→ EXCERTO DA PÁGINA:
● ● ● ●

A rapidez da transmissão produz efeitos imediatos. Muitos editoriais são o desdobramento, relativamente aos mais diferentes temas, e por vezes em péssimos cozinhados, de artigos publicados nos grandes órgãos da imprensa americana, britânica, francesa ou alemã ocidental.

Alguns assuntos ganham uma presença obsidiante e o tratamento que lhes é dado deixa transparecer uma notória falta de originalidade e mesmo de técnica.

E já que falo de técnica, uma referência final para a linguagem. A clareza é condição indispensável para que o editorial atinja o seu objectivo. Cada editorialista tem, evidentemente, um estilo próprio, no tocante à forma.

A minha experiência pessoal como jornalista, em Portugal, no Brasil e em países de idioma castelhano, leva-me, contudo, a concluir que existe uma relação directa entre a eficácia do editorial e a utilização do período curto, que confere mais força ao conteúdo e reduz distâncias, facilitando a comunicação entre o jornal, ser vivo (quando o é) e o leitor.

● ● ● ●

→ DADOS EXTRAÍDOS:
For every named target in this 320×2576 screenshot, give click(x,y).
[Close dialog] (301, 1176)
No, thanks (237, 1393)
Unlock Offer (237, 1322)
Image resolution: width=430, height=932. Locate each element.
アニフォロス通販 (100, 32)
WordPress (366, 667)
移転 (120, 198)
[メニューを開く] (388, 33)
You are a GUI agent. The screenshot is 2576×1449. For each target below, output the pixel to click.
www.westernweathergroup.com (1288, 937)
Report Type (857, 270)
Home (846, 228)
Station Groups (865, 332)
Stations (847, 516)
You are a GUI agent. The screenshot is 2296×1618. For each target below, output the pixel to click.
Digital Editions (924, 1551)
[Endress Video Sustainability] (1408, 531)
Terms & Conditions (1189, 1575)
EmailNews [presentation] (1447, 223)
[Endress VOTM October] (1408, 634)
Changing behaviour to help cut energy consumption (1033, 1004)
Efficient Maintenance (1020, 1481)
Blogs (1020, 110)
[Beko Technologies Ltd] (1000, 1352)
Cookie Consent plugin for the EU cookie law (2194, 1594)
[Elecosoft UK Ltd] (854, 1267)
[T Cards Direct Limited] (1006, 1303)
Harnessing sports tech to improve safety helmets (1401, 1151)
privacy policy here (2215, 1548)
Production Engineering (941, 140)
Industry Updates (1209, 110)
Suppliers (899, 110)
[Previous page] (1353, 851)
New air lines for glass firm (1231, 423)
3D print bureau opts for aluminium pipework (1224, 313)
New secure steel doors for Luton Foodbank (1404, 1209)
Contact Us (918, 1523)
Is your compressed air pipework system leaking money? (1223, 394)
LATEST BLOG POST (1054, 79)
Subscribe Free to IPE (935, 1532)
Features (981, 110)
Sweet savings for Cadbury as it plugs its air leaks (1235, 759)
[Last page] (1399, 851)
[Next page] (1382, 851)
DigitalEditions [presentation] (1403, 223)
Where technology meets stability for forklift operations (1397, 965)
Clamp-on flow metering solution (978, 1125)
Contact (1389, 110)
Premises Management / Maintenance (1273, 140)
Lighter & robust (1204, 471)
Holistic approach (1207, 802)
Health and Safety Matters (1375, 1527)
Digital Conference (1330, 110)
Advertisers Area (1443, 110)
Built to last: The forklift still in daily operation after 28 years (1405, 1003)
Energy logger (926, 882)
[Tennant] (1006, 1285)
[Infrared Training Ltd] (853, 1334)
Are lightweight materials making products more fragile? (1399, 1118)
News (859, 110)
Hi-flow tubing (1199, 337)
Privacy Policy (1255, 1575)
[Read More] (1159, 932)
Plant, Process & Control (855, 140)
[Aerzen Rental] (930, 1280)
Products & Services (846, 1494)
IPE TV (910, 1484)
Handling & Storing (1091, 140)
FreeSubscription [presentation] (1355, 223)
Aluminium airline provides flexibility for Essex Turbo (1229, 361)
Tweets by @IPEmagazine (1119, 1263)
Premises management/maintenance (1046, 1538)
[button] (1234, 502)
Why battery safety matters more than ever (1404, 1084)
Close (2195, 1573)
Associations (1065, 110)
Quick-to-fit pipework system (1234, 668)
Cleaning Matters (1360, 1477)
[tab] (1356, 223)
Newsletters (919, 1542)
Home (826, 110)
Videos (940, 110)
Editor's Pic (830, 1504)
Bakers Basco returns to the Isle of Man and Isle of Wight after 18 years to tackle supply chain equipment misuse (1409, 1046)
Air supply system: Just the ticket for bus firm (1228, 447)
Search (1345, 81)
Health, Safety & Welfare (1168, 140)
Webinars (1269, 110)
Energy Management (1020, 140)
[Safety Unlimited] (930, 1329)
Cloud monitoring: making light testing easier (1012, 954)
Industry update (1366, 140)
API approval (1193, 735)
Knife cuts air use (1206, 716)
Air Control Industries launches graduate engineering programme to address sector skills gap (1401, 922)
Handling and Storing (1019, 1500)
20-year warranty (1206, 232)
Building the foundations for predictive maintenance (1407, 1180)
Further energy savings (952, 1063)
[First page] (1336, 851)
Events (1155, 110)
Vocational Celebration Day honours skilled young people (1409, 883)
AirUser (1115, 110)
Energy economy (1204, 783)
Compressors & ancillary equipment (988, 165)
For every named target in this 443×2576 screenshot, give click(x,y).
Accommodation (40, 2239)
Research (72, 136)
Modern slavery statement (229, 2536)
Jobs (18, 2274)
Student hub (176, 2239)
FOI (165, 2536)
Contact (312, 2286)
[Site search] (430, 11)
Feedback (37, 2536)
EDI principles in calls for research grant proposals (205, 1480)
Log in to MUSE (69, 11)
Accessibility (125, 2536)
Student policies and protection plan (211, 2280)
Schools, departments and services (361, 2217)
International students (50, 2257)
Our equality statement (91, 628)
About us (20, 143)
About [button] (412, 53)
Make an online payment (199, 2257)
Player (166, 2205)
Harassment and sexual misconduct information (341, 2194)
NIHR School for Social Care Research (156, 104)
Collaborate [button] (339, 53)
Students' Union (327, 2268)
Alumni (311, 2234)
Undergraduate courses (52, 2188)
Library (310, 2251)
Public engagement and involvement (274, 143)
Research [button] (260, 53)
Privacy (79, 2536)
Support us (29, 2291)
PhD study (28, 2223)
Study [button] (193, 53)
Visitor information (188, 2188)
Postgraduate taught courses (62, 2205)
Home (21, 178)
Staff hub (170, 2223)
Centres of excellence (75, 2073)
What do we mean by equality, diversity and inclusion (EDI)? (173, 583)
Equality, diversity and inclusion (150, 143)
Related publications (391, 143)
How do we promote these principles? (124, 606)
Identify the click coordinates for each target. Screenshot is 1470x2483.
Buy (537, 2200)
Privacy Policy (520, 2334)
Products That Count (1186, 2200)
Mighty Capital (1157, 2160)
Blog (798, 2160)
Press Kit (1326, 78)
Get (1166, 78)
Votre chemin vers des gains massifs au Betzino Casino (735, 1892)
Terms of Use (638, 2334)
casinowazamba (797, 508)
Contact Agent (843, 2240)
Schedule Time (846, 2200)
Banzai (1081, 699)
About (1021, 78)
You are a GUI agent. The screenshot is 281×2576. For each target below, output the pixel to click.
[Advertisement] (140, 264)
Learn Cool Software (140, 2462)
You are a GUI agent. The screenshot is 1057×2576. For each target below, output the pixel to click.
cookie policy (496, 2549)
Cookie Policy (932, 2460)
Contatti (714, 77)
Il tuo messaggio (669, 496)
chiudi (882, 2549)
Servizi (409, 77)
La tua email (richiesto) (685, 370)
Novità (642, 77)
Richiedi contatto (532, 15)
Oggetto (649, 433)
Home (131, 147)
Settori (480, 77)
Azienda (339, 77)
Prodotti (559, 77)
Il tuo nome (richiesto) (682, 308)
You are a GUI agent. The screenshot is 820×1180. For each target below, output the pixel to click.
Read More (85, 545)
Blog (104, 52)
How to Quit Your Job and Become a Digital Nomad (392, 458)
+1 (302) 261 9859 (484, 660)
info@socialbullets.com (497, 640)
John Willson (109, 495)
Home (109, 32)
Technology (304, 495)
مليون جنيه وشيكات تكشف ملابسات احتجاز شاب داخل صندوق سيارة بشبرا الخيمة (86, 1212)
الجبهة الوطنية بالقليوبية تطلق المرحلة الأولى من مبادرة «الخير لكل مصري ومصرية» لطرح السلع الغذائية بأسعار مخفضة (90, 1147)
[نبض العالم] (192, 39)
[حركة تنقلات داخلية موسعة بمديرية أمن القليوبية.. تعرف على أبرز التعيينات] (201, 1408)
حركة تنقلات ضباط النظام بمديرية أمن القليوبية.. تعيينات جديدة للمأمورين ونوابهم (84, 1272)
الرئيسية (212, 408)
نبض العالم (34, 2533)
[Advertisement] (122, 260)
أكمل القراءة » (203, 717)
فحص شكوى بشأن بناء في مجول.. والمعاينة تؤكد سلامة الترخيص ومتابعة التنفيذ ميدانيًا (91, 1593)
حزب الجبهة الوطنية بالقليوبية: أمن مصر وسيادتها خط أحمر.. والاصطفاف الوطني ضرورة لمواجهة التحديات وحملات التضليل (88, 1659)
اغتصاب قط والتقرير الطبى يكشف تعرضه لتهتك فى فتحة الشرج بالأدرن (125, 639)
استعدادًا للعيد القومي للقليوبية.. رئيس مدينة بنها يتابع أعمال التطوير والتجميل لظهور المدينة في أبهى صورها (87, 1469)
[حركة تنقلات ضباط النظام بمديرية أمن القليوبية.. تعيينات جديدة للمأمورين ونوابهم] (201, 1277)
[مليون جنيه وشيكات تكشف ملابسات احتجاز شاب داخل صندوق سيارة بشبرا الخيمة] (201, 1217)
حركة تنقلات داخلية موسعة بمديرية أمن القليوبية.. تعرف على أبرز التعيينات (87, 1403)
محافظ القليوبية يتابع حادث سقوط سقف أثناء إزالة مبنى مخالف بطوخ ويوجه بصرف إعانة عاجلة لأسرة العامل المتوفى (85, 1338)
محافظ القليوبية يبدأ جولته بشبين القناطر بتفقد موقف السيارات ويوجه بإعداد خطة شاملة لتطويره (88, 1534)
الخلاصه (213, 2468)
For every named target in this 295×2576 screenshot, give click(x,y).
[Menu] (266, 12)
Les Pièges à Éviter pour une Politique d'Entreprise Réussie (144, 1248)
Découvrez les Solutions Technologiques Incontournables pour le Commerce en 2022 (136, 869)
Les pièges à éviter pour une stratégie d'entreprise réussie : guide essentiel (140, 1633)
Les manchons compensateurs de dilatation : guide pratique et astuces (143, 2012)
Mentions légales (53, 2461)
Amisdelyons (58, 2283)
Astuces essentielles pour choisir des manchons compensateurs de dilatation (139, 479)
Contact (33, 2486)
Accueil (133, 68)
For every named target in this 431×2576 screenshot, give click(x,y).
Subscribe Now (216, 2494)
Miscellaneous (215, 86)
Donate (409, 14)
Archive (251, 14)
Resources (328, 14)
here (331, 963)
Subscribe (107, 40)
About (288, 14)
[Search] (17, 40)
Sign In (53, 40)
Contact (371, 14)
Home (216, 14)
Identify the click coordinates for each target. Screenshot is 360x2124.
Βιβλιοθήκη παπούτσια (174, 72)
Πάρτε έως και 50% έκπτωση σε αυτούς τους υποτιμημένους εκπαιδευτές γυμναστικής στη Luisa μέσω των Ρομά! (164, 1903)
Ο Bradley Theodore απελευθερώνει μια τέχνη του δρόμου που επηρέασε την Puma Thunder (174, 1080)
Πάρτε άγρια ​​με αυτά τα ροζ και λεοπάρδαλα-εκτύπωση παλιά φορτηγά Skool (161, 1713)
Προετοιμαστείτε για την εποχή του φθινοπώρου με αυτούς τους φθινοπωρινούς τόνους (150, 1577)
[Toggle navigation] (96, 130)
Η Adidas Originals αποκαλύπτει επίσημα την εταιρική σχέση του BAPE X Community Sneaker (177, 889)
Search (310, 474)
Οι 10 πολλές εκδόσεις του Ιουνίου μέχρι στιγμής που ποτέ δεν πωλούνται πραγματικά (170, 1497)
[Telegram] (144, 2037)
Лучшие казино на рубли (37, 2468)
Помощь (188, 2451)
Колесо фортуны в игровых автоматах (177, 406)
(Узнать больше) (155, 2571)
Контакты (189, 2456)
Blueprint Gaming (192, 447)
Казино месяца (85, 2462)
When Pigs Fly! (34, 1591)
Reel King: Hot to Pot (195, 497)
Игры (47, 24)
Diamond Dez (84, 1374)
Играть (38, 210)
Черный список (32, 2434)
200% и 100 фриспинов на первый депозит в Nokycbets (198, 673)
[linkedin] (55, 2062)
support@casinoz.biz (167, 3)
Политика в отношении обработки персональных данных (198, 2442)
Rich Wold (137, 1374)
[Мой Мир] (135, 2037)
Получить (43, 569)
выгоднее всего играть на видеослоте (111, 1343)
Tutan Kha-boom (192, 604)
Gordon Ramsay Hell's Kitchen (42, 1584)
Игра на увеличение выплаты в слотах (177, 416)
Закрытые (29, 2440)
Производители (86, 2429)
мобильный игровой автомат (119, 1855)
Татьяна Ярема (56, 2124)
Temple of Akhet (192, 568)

● ● ● ●

→ TAREFAS ESCRITAS:
a) Copie sem alterações as linhas dos registos desde a que contém "DigitalEditions [presentation] (1403, 223)" até à que contém "Close (2195, 1573)", ambas incluídas.
b) Dê seguimento ao texto sobre os editoriais de jornal, começando logo depois da sua última frase.

→ EXERCÍCIOS RESOLVIDOS:
a)
DigitalEditions [presentation] (1403, 223)
Where technology meets stability for forklift operations (1397, 965)
Clamp-on flow metering solution (978, 1125)
Contact (1389, 110)
Premises Management / Maintenance (1273, 140)
Lighter & robust (1204, 471)
Holistic approach (1207, 802)
Health and Safety Matters (1375, 1527)
Digital Conference (1330, 110)
Advertisers Area (1443, 110)
Built to last: The forklift still in daily operation after 28 years (1405, 1003)
Energy logger (926, 882)
[Tennant] (1006, 1285)
[Infrared Training Ltd] (853, 1334)
Are lightweight materials making products more fragile? (1399, 1118)
News (859, 110)
Hi-flow tubing (1199, 337)
Privacy Policy (1255, 1575)
[Read More] (1159, 932)
Plant, Process & Control (855, 140)
[Aerzen Rental] (930, 1280)
Products & Services (846, 1494)
IPE TV (910, 1484)
Handling & Storing (1091, 140)
FreeSubscription [presentation] (1355, 223)
Aluminium airline provides flexibility for Essex Turbo (1229, 361)
Tweets by @IPEmagazine (1119, 1263)
Premises management/maintenance (1046, 1538)
[button] (1234, 502)
Why battery safety matters more than ever (1404, 1084)
Close (2195, 1573)

b)
Uma última palavra. O jornalismo de opinião, como o de reportagem, implica, pela sua função social, uma exigência de autenticidade, um sentido permanente de responsabilidade.

Sempre acreditei e continuo a acreditar que jornalistas de formação ideológica muito diferente podem e devem dialogar, com muito proveito, estabelecer laços de boa camaradagem e arte de amizade. Mas existe um tipo de jornalismo subterrâneo, ancorado no escândalo, na calúnia, na mentira, consciente, que constitui insulto à profissão. Em Portugal está muito na moda. Floresce. Penso que em colóquios como este podemos e devemos chegar a um consenso para repudiar essa perigosa caricatura do jornalismo.